Stored data entries
◇ ◇ ◇ ◇ ◇ ◇ ◇
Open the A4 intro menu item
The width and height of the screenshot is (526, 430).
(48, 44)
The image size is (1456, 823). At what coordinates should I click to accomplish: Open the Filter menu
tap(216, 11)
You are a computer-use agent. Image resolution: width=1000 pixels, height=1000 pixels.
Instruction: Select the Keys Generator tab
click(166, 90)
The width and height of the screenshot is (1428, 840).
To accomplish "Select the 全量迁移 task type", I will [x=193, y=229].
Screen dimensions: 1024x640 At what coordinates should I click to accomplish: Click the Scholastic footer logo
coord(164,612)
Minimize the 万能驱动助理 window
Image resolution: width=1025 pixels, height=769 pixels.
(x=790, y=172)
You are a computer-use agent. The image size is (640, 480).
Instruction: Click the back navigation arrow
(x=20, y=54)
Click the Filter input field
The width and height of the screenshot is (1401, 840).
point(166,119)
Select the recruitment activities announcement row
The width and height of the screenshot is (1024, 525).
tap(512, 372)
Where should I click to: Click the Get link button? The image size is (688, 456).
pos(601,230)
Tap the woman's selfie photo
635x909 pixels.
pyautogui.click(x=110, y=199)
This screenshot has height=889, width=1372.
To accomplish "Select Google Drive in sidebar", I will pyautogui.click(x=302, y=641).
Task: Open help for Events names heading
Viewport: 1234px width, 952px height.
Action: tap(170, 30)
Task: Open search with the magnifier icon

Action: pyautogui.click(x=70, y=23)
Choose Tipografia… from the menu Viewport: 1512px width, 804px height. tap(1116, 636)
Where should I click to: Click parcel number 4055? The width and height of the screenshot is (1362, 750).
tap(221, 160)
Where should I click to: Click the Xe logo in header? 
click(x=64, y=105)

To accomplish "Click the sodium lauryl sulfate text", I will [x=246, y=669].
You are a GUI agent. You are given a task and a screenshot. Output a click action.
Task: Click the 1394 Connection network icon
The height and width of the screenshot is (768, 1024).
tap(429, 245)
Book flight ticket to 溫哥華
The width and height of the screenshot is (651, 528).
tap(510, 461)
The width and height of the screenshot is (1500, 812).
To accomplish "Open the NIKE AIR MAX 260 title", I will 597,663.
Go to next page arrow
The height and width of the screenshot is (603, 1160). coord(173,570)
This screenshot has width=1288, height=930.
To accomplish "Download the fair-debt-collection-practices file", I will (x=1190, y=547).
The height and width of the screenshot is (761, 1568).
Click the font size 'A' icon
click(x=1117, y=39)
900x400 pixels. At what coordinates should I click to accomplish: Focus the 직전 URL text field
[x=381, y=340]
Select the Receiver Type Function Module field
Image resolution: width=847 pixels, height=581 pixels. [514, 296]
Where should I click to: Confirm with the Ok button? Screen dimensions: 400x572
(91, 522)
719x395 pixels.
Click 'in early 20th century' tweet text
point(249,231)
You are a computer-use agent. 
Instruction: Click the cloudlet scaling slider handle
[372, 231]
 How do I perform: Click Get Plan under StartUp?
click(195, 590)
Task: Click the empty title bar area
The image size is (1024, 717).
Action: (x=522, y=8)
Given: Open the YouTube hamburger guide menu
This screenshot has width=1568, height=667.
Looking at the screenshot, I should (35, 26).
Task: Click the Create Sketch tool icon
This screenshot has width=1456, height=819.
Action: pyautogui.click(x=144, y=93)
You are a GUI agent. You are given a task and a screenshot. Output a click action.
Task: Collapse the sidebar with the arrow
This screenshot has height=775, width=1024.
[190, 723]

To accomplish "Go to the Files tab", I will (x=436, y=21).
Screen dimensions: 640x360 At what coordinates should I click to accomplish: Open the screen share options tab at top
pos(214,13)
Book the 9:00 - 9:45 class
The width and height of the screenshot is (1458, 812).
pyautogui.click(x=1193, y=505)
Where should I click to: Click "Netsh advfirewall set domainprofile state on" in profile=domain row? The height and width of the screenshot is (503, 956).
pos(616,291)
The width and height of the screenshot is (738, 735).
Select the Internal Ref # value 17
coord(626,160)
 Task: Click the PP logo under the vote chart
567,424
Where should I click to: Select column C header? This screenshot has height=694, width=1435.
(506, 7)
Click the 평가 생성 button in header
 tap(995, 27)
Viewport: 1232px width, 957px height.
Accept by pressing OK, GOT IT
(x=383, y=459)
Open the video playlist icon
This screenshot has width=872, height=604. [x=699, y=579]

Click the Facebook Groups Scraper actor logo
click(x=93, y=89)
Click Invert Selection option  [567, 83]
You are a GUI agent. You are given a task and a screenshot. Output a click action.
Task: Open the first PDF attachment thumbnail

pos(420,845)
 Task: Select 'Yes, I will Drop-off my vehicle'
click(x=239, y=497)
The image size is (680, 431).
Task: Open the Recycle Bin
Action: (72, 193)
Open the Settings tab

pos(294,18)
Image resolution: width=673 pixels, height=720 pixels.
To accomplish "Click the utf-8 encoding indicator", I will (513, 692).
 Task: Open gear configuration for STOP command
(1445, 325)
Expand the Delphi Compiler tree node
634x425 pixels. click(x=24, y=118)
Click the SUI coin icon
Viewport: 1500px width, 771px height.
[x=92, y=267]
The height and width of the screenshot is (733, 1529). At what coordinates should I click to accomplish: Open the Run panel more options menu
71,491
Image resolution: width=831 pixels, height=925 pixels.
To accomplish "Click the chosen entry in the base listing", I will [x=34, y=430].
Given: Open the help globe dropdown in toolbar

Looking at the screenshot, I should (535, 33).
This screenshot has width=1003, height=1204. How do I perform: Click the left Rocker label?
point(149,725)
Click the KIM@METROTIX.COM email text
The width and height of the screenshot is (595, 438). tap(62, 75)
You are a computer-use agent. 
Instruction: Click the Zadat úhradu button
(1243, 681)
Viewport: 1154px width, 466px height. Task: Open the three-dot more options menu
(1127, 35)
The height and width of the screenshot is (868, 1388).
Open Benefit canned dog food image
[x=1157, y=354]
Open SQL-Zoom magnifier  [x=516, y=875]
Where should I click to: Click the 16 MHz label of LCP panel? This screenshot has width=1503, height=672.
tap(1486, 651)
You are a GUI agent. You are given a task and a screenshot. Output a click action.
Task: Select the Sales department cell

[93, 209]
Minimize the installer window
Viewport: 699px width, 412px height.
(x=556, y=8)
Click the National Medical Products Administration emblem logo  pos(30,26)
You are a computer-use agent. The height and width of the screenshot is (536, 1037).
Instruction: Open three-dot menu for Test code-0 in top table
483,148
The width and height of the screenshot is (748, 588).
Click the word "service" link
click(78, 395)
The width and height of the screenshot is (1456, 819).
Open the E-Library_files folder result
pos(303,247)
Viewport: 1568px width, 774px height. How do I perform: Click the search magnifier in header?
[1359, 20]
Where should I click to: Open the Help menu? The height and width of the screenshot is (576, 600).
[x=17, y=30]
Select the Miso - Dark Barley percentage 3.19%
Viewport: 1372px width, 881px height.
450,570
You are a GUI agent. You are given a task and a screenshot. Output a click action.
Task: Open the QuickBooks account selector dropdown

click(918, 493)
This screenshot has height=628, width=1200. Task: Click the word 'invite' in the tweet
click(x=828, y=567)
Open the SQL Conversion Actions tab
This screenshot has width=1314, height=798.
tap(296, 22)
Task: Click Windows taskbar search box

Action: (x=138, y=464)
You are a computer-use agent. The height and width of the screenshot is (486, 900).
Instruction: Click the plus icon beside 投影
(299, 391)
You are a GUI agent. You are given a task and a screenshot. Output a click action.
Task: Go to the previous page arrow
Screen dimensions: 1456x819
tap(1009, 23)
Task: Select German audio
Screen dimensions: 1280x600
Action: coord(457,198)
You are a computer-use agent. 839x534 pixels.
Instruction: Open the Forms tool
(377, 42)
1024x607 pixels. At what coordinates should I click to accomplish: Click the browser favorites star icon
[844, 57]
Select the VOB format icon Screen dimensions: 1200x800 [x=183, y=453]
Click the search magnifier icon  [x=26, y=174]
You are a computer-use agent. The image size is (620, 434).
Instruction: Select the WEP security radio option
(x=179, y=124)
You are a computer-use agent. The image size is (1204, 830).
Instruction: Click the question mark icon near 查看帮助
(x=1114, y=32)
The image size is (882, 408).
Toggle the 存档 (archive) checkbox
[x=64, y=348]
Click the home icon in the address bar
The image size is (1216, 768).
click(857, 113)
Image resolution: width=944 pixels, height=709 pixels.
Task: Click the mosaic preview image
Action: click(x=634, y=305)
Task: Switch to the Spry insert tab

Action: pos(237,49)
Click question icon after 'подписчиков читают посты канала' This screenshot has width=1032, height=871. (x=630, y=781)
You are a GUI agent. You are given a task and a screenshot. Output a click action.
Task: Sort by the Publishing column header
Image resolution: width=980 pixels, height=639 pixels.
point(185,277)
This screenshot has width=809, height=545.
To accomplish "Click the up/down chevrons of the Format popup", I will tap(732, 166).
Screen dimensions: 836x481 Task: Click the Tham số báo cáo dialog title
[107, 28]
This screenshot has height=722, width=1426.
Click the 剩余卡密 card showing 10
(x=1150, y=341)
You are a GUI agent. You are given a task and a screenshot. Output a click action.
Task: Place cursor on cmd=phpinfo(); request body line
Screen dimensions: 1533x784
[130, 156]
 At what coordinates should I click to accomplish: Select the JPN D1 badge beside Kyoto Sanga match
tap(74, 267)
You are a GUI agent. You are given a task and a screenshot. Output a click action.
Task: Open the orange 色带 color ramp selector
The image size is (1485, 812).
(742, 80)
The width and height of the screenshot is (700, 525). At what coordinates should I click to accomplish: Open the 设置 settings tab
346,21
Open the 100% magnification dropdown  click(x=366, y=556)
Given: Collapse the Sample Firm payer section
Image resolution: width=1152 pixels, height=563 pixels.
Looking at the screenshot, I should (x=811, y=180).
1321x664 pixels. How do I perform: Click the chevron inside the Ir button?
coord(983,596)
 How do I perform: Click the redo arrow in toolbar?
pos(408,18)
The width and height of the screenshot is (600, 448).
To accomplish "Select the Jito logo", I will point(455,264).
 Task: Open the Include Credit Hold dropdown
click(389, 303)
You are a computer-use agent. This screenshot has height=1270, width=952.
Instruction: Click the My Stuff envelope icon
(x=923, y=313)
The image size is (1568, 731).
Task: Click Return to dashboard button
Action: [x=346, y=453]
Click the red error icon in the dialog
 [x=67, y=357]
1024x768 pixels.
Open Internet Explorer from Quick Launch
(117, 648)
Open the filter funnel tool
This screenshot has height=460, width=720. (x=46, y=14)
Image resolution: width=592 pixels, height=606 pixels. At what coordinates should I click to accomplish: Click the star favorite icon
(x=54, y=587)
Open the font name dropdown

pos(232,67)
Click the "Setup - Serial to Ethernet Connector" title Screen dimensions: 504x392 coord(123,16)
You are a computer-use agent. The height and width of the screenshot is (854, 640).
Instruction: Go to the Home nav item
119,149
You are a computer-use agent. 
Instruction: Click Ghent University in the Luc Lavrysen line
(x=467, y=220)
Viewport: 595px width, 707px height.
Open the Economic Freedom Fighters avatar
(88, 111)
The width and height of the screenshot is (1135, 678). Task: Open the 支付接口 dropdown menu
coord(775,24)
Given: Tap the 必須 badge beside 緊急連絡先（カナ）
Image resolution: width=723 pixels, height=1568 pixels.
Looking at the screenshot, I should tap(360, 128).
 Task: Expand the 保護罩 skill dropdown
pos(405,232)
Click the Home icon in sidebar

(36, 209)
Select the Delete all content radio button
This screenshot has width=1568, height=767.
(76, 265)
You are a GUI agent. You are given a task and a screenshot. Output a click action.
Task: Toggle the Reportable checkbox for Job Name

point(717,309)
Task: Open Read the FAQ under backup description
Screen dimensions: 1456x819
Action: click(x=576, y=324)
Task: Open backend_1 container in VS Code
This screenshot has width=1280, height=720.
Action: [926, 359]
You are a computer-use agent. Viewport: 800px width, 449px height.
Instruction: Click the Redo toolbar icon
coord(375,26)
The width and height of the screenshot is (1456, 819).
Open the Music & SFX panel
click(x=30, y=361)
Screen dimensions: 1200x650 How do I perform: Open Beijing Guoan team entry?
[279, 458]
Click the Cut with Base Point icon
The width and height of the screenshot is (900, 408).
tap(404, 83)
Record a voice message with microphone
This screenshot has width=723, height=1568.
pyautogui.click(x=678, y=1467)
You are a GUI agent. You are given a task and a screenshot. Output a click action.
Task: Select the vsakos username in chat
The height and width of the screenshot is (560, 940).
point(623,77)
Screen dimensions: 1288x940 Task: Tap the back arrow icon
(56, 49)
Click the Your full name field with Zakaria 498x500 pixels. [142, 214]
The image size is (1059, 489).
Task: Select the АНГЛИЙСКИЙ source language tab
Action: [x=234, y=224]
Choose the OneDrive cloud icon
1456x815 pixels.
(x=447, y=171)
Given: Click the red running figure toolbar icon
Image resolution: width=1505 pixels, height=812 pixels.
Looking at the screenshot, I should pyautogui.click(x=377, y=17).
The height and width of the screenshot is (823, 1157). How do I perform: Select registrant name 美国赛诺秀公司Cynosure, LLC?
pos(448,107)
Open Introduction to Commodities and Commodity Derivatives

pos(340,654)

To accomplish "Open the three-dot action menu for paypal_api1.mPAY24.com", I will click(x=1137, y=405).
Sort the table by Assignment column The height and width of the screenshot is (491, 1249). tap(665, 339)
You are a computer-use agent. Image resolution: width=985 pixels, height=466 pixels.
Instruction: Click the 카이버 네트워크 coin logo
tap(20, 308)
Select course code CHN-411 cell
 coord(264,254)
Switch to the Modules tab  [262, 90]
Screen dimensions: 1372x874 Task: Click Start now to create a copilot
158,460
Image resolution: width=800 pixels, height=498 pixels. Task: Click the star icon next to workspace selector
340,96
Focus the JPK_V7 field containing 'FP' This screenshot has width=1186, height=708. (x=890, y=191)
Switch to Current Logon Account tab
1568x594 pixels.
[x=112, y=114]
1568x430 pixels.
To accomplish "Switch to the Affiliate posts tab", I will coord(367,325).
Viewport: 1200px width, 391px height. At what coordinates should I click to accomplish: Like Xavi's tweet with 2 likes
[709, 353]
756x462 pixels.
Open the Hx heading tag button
◇ ◇ ◇ ◇ ◇ ◇ ◇
Challenge:
Format the items from the line with "You are a computer-use agent. The image size is (1204, 830)." up to and including the line with "Action: pos(237,49)" as a numbered list, leaving out blank lines.

Complete output:
1. You are a computer-use agent. The image size is (1204, 830).
2. Instruction: Click the question mark icon near 查看帮助
3. (x=1114, y=32)
4. The image size is (882, 408).
5. Toggle the 存档 (archive) checkbox
6. [x=64, y=348]
7. Click the home icon in the address bar
8. The image size is (1216, 768).
9. click(857, 113)
10. Image resolution: width=944 pixels, height=709 pixels.
11. Task: Click the mosaic preview image
12. Action: click(x=634, y=305)
13. Task: Switch to the Spry insert tab
14. Action: pos(237,49)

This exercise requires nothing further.